The Laura Spelman Rockefeller Memorial Carillon, donated by John D. Rockefeller, Jr., in 1932 in memory of his mother, is a musical instrument that comprises an 18.5-ton bass bell and a set of 72 chromatically tuned bells. Altogether, the carillon is made up of over 100 tons of copper and tin.
Arranged as a console in Rockefeller Chapel’s tower, the harmonious bells can only be played from a particular keyboard designed specifically for carillons. Instead of finger keys, the keyboard has baton-shaped handles and pedals that are manually struck by the hands and feet of the performer, enabling the carillon to carry six different octaves.
Restoration of the chapel began on October 3. Although some of the carillon’s larger bells will stay in Chicago, many of the smaller ones will be sent to the Netherlands’ Royal Eijsbouts, one of few companies known for its service of carillons.
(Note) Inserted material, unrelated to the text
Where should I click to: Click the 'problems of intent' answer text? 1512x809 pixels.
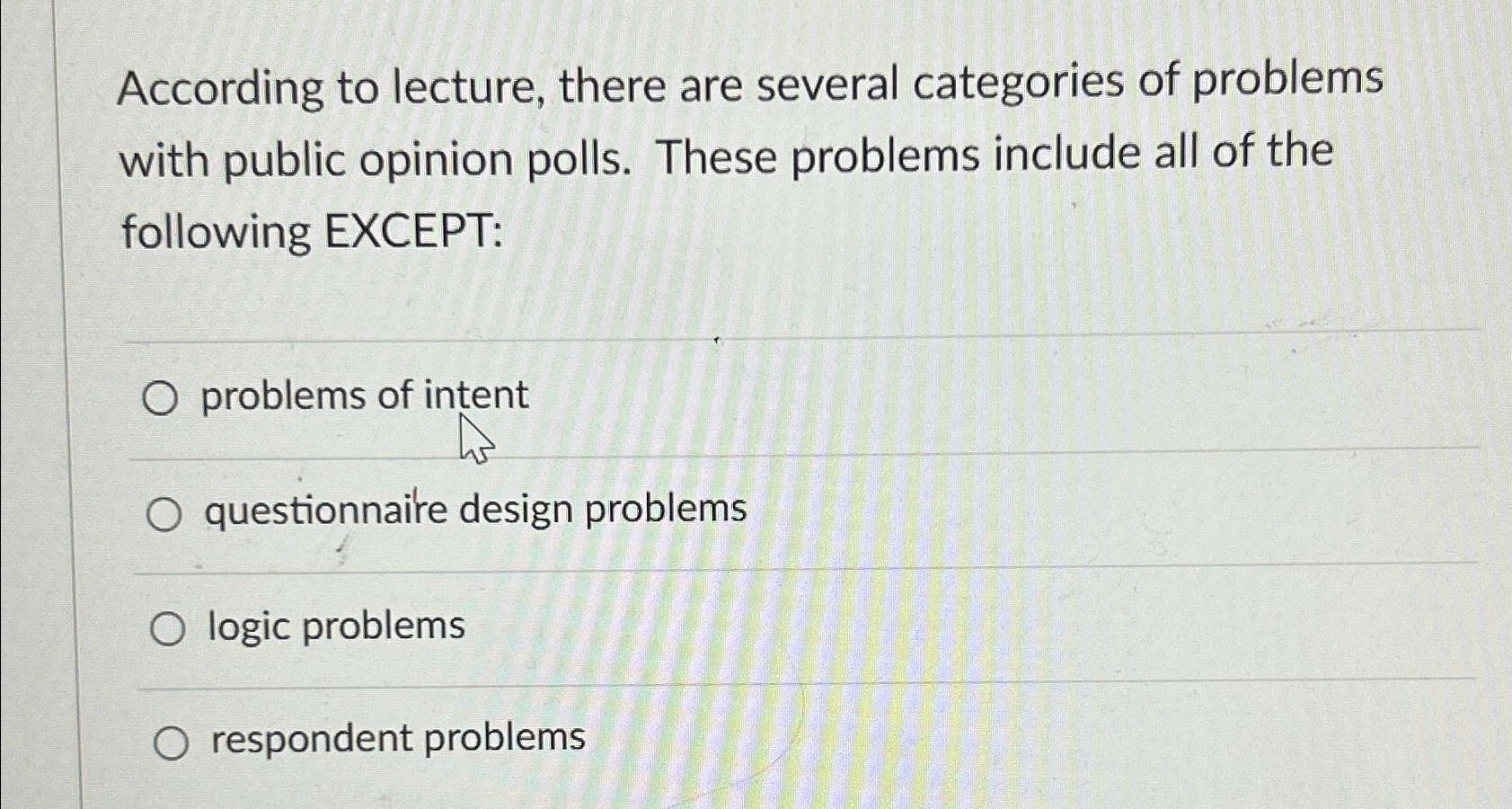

The company will also help with the restoration being done in Chicago.
“Rockefeller Chapel’s restoration is decades overdue,” said Assistant Carillonneur Jim Fackenthal.
The restoration of the carillon, along with various other improvements to the chapel, was made possible through donations during former president Don Randel’s tenure.
“We were very fortunate to have a convergence of events,” said Fackenthal. “We had scaffolding on the tower for other reasons, so there was a great savings to be realized by not having to raise the scaffolding twice.”
The renovation entails several significant modifications.
“By restoring the carillon, people will be able to actually hear the bells, instead of having to imagine what they once sounded like,” said Fackenthal.
The bell frames and the playing cabin––the suspended room that houses the instrumentalist––are being completely rebuilt. Almost all of the clappers that strike the interiors of the bells to produce sound are also being replaced or rearranged, as are the transmission system and the keyboard.
Prior to the renovations, the chapel used a small European instrument as a keyboard, making it difficult to operate. The new keyboard will have a different arrangement of keys.
“People will now be able to play the instruments instead of fighting them,” said Fackenthal. “These restorations are going to make a huge difference.”
The renovations are expected to be finished by the first weekend of June 2008. Although the sound of the carillon will not be heard during the months of its restoration, Fackenthal and the rest of the members involved in the chapel’s restorations are excited about the project.
“The carillon is a priceless cultural treasure for the campus and we are delighted it is finally receiving the stewardship that it deserves,” said Fackenthal. “We look forward to reintroducing the carillon to the University next year.”